Kankan, l’une des plus grandes villes de la Haute-Guinée, est depuis plusieurs semaines le théâtre de déguerpissements massifs orchestrés par les autorités. Si ces actions visent officiellement à « libérer les emprises publiques« , elles suscitent une profonde indignation, notamment chez les femmes qui en sont parmi les principales victimes. Ces dernières n’ont pas tardé à faire entendre leurs voix dans les quartiers concernés.
À Bordo, Kabada, et dans plusieurs autres quartiers populaires de Kankan, les cris de détresse se multiplient. Des femmes, vendeuses au petit marché, coiffeuses de fortune ou revendeuses de légumes, ont vu leurs installations détruites du jour au lendemain. Pour beaucoup, c’est tout un pan de leur survie économique qui s’effondre.
« Je nourris mes cinq enfants grâce à mon étalage de condiments. Aujourd’hui, on m’a tout pris. Où est-ce qu’on veut que j’aille maintenant? » s’interroge Mariama Camara, une vendeuse rencontrée au carrefour Missiran.
Ce que les femmes dénoncent surtout, c’est l’absence d’alternatives. Aucun plan de réinstallation, aucun marché provisoire, aucun soutien. Nombreuses sont celles qui estiment que cette décision a été prise sans tenir compte des réalités sociales.
« On ne refuse pas le développement, mais on refuse l’humiliation. Ils sont venus avec des pick-up, armés, sans avertir. Même nos marmites ont été jetées. Nous demandons un dialogue avec les autorités.
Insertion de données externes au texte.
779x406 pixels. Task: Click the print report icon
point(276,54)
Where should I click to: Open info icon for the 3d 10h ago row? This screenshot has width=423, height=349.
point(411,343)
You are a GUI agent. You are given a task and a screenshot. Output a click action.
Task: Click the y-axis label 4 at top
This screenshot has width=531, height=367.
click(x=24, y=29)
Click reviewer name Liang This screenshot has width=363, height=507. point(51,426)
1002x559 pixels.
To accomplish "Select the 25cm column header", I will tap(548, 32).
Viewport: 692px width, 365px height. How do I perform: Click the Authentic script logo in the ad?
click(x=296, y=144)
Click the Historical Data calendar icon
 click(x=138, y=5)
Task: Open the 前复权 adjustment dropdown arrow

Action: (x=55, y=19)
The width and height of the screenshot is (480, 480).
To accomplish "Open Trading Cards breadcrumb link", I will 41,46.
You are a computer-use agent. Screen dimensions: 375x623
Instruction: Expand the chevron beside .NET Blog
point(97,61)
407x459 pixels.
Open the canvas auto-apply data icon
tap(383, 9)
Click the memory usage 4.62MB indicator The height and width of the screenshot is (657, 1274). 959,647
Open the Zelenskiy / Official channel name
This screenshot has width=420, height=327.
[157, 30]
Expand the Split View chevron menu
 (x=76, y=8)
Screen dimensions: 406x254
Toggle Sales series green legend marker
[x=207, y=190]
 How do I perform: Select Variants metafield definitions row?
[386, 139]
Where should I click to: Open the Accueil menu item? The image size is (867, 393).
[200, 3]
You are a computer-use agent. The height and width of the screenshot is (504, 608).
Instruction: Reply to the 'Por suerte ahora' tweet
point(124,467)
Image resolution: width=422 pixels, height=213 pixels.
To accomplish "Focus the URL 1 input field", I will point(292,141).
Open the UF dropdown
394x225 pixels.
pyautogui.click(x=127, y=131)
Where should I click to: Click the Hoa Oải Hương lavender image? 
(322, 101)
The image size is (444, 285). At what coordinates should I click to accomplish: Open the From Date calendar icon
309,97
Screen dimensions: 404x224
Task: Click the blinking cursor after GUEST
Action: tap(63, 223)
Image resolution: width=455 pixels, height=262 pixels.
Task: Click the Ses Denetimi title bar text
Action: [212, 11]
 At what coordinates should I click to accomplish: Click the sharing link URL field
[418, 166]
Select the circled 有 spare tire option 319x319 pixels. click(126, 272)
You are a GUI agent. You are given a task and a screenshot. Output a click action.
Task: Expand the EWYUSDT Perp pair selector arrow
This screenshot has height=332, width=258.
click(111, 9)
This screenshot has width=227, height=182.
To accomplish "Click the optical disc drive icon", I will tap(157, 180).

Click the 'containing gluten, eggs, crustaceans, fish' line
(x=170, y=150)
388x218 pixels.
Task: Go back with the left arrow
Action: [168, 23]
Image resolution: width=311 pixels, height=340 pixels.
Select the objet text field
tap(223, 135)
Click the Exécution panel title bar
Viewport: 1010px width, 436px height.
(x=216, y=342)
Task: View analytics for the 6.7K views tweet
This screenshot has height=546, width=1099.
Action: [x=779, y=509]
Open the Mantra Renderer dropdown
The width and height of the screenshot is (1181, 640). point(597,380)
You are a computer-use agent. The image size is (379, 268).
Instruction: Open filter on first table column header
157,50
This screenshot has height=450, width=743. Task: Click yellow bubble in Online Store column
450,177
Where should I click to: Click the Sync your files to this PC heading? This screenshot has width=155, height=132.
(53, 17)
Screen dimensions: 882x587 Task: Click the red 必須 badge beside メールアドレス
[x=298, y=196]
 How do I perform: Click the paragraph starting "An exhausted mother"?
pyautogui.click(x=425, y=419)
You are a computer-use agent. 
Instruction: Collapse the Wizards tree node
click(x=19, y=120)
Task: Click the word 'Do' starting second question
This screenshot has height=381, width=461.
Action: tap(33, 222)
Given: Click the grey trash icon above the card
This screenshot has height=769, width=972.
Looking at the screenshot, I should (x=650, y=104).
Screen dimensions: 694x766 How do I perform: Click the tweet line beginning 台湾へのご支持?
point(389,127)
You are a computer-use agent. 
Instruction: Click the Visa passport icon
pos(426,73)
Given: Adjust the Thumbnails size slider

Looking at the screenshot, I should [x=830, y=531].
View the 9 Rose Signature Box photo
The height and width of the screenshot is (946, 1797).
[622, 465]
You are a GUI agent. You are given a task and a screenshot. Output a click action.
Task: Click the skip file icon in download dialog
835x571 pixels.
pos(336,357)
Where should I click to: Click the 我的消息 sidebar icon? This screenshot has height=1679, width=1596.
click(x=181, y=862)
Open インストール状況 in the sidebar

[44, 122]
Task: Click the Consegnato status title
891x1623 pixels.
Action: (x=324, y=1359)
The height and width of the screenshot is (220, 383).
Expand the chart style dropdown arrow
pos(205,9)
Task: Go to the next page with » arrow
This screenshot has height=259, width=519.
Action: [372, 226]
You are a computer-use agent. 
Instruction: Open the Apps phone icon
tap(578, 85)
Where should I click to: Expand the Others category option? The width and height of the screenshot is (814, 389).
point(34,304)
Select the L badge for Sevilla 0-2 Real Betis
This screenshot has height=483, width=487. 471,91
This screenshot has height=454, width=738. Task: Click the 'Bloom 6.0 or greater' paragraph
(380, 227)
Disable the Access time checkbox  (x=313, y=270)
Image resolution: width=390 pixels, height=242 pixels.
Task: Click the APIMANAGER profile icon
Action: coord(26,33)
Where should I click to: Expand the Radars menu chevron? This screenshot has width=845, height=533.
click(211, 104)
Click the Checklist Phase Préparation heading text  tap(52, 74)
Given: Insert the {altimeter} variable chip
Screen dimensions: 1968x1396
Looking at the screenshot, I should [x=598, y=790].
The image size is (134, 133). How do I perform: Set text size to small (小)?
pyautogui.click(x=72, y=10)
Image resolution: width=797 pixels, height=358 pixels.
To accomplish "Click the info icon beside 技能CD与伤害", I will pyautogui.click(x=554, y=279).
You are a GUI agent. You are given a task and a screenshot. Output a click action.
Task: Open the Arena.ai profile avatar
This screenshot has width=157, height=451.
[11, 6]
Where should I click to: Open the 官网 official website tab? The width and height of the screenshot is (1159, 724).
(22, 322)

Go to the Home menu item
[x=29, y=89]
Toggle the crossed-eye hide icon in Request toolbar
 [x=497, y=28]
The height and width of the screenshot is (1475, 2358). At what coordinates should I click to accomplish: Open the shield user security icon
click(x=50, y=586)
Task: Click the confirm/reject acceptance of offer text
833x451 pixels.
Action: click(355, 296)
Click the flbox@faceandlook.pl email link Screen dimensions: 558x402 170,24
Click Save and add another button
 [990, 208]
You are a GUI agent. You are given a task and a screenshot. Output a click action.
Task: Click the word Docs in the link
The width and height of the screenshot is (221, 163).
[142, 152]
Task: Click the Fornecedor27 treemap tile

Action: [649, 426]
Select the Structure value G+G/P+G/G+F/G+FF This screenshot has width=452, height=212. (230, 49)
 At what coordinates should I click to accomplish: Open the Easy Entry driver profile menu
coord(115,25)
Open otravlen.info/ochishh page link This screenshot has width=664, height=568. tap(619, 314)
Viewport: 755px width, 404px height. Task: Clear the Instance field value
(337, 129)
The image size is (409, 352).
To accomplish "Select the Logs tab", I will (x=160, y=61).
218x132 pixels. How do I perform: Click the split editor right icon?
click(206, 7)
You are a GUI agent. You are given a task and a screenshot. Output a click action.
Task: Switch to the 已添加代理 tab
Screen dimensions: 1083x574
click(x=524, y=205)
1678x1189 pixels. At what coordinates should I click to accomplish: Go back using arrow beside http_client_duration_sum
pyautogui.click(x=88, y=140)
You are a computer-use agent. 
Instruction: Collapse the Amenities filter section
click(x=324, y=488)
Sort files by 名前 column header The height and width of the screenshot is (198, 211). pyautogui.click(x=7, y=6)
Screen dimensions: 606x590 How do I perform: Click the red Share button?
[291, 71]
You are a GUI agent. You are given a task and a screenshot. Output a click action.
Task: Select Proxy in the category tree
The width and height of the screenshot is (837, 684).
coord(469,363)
Nous ne sommes pas contre l’ordre, mais on ne peut pas bâtir une ville en détruisant les femmes » scande Fanta Doumbouya, commerçante à Korialén.
Du côté des autorités en sa tête ministre Mory Condé, justifient ces opérations par la volonté de « moderniser la ville » et de « mettre fin à l’occupation anarchique des voiries ».